** Excerpt provided **
******************************

Everyone is aware that not paying your bills on time damages your credit rating and makes borrowing more difficult. Few people are aware that certain credit misbehavior damages your credit at an accelerated rate, eventually leading to the inability to borrow any money. They are listed here in order of importance.

The first Cardinal Sin in borrowing is not paying your mortgage on time (home or business). This payment provides the necessary shelter for your family or business. If you show a history of not paying it in a timely fashion, why would any lender trust you to pay them back faithfully? If you’re not making THE most important debt payment on your ledger, the weight of that delinquency has a serious negative effect on your credit score.

******************************

** Records **
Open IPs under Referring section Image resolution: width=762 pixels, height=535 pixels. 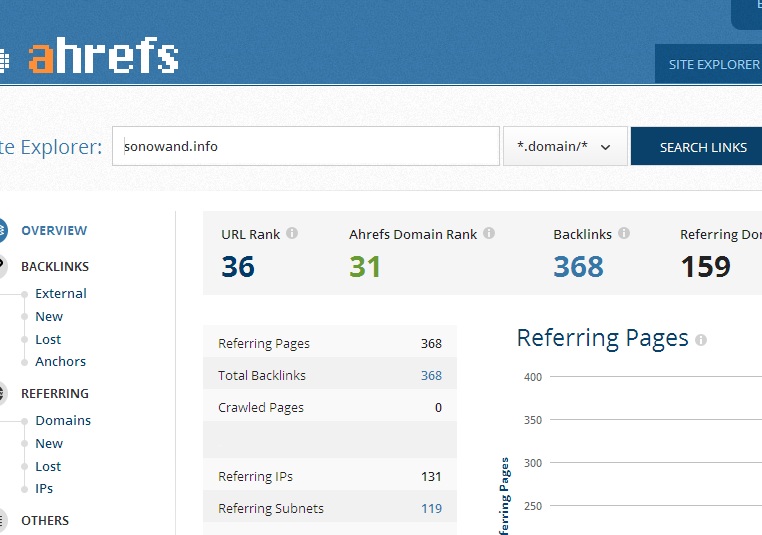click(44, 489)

******************************

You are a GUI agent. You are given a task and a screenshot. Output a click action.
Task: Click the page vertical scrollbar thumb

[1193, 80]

******************************

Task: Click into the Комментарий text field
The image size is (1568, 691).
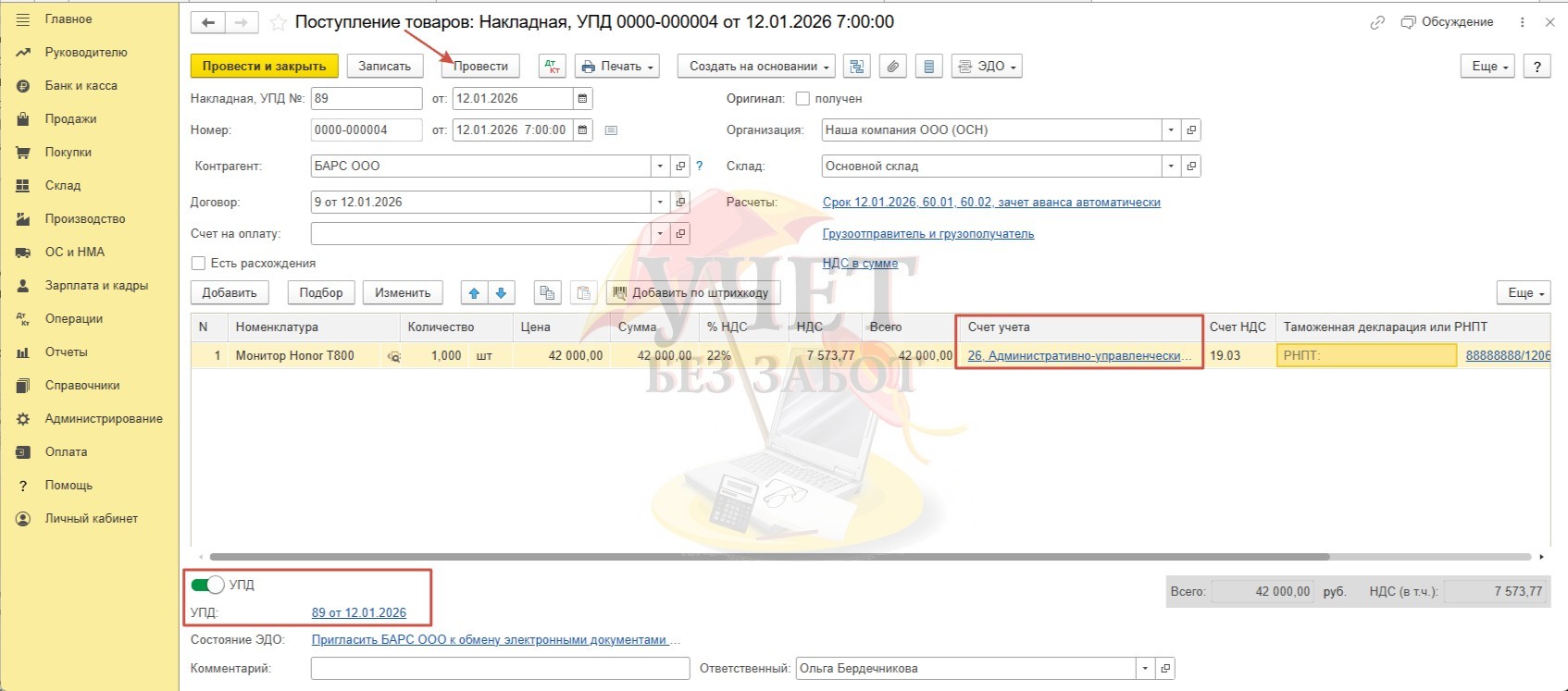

******************************

** Problem requirements **
In the passage on credit misbehavior, what is named as the first Cardinal Sin in borrowing?

** Result of the exercise **
Not paying your mortgage (home or business) on time.